The Quantitative Collaborative (QC) defines an organizational umbrella under which quantitative social scientists, regardless of department or school, gather to pursue research questions of common interest. As its name suggests, the QC also fosters and provides a natural locus for quantitative partnerships and interdisciplinary collaborations.
When fully operational, the QC will have four core thematic areas:
- Data Analysis/Quantitative Methods,
- Mathematical Modeling,
- Experimental Social Science, and
- Data-Gathering Methodologies.
The Data Analysis/Quantitative Methods area will encompass econometrics, quantitative political and sociological methodology, psychometrics, and statistical evaluation methods in education and public health. The Mathematical Modeling area will focus on formal (mathematical) models of economic and political behavior, drawing primarily on scholarship in Economics and Political Science. The Experimental Social Science area will focus on laboratory and field experimentation as it is currently practiced in the Departments of Psychology, Economics, Political Science, and Anthropology. The Data-Gathering Methodologies area will encompass topics such as sampling and survey methodology. Through these focus areas, the QC will nurture nascent partnerships across the quantitative social sciences in the exploration of new avenues of research and in tackling key issues facing the modern world.
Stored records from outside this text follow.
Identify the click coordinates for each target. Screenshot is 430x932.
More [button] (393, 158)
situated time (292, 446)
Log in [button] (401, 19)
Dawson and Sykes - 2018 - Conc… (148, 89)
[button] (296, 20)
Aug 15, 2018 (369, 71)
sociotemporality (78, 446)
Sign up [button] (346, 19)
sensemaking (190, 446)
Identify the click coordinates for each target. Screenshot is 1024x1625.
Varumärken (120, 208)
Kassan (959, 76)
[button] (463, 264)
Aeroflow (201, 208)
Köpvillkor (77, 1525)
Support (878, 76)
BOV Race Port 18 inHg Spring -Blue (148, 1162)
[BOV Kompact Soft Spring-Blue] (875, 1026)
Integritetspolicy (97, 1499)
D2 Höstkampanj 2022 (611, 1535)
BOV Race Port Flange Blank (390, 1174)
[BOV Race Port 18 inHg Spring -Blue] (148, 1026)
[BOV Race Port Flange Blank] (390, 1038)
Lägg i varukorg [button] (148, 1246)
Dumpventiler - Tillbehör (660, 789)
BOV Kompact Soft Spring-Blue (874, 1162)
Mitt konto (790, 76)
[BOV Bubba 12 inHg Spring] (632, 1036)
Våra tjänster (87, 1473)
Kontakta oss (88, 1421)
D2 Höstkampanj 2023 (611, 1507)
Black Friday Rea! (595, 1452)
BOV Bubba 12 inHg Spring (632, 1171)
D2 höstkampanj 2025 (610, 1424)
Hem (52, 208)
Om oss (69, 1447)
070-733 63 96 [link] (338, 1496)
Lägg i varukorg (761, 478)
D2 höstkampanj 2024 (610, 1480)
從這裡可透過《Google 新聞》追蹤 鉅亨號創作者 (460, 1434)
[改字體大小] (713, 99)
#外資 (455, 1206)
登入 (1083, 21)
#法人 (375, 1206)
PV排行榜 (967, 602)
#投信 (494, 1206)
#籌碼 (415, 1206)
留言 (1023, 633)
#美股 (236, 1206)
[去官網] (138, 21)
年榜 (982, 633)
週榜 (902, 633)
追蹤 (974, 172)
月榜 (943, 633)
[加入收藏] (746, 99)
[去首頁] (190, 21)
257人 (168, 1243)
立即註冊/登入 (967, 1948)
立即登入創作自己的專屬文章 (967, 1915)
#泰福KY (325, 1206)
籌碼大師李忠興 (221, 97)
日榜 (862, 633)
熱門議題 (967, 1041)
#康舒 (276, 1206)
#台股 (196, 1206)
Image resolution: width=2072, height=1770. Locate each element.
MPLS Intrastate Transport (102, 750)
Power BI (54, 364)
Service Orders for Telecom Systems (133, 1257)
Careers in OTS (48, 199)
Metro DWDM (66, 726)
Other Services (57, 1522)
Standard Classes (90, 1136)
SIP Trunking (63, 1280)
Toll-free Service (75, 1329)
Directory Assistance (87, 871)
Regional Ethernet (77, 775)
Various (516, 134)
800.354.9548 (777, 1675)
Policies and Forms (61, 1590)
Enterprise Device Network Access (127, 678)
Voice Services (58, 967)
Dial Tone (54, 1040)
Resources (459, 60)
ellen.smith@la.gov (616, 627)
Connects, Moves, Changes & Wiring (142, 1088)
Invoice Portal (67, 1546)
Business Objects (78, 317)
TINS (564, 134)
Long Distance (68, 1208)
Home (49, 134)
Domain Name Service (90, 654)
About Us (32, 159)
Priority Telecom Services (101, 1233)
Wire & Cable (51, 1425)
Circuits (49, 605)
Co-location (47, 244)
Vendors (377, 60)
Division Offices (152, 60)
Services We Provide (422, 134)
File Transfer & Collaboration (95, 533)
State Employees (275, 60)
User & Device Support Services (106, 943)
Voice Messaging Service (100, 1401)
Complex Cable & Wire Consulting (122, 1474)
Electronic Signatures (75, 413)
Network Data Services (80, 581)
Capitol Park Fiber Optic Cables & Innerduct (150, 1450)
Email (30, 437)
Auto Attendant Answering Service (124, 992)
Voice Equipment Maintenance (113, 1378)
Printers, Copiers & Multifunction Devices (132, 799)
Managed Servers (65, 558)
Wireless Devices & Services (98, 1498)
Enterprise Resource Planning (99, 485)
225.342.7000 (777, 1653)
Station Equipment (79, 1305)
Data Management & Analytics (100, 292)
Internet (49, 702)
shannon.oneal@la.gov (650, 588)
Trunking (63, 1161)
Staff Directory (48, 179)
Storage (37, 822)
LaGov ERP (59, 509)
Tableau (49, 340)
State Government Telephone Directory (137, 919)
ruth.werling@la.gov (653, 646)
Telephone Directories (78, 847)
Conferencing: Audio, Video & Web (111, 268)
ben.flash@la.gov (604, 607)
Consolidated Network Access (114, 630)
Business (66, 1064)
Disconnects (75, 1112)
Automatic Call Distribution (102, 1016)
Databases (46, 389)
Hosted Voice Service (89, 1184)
It will serve as a nexus for building informal, interdisciplinary networks and for disseminating (to faculty, graduate students, and eventually undergraduates) the most recent advances in the field.
The QC thus aims to:
- provide instruction at the undergraduate/graduate level in quantitative methods,
- foster fundamental research in the quantitative social sciences,
- bring increased grant dollars to the University in support of such research,
- help shape key public policy issues, and, in so doing,
- bring greater visibility and recognition to the University as a national leader in the fields of social science.